EXERCISE AIM |
Could you restate every entry word for word, minus the pictures?

SUPPLIED ENTRIES |
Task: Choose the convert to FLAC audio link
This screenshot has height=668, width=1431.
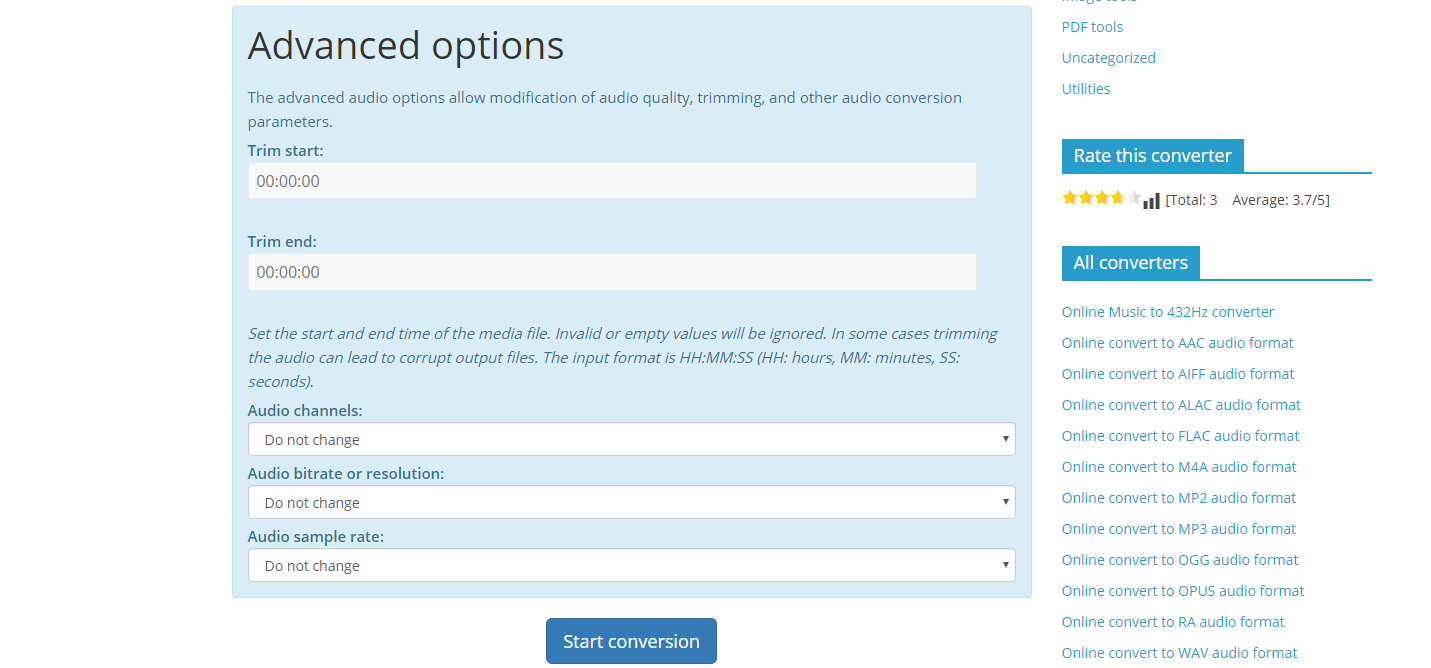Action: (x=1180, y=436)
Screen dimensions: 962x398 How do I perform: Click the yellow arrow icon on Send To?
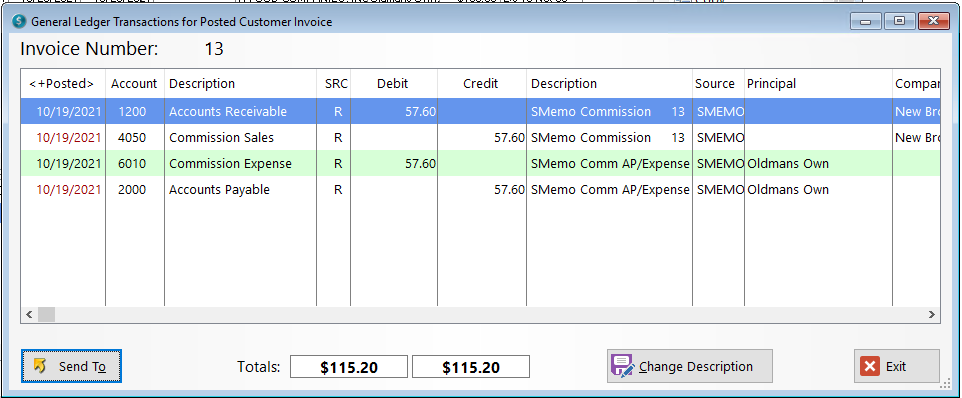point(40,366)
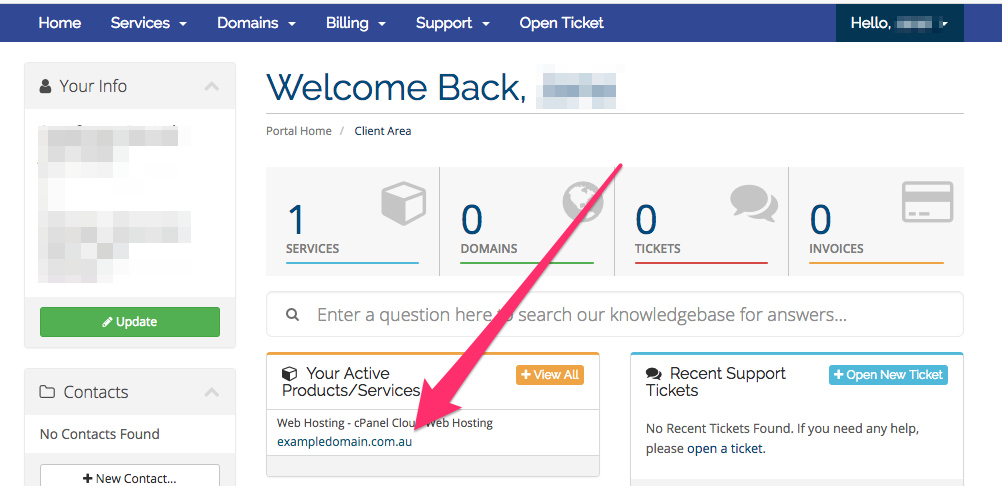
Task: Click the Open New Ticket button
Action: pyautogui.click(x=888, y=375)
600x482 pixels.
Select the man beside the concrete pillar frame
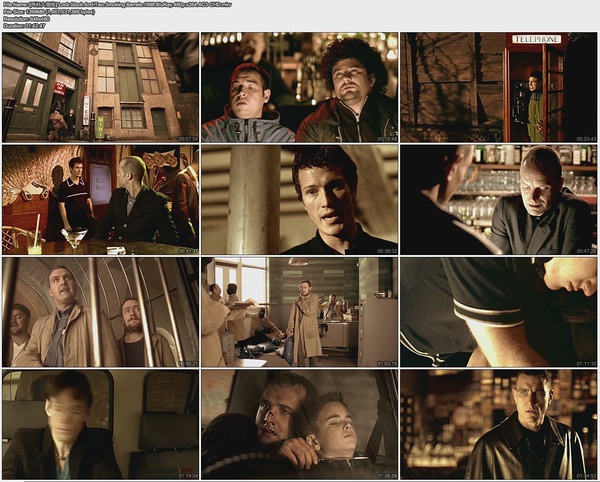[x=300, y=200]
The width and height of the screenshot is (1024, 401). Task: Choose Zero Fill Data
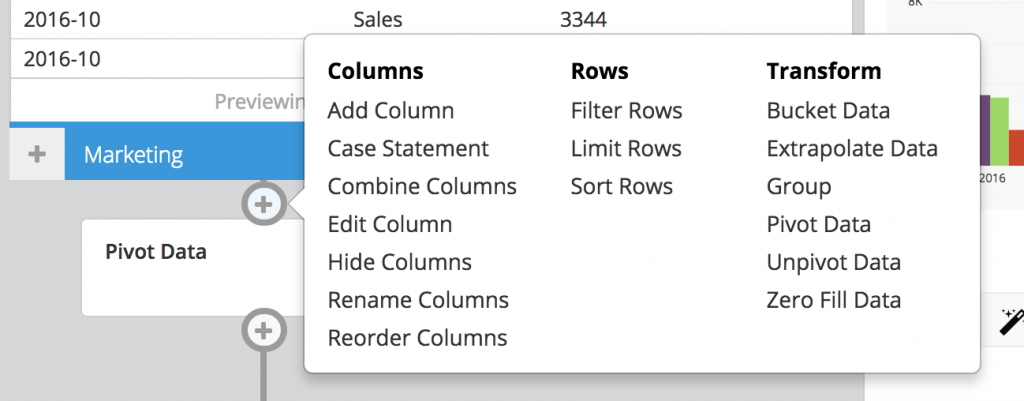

RESPONSE AREA |
Task: Choose the convert to FLAC audio link
This screenshot has height=668, width=1431.
Action: (x=1180, y=436)
Screen dimensions: 962x398 How do I perform: Click the yellow arrow icon on Send To?
point(40,366)
Task: Click the Open New Ticket button
Action: pyautogui.click(x=888, y=375)
600x482 pixels.
Select the man beside the concrete pillar frame
[x=300, y=200]
The width and height of the screenshot is (1024, 401). Task: Choose Zero Fill Data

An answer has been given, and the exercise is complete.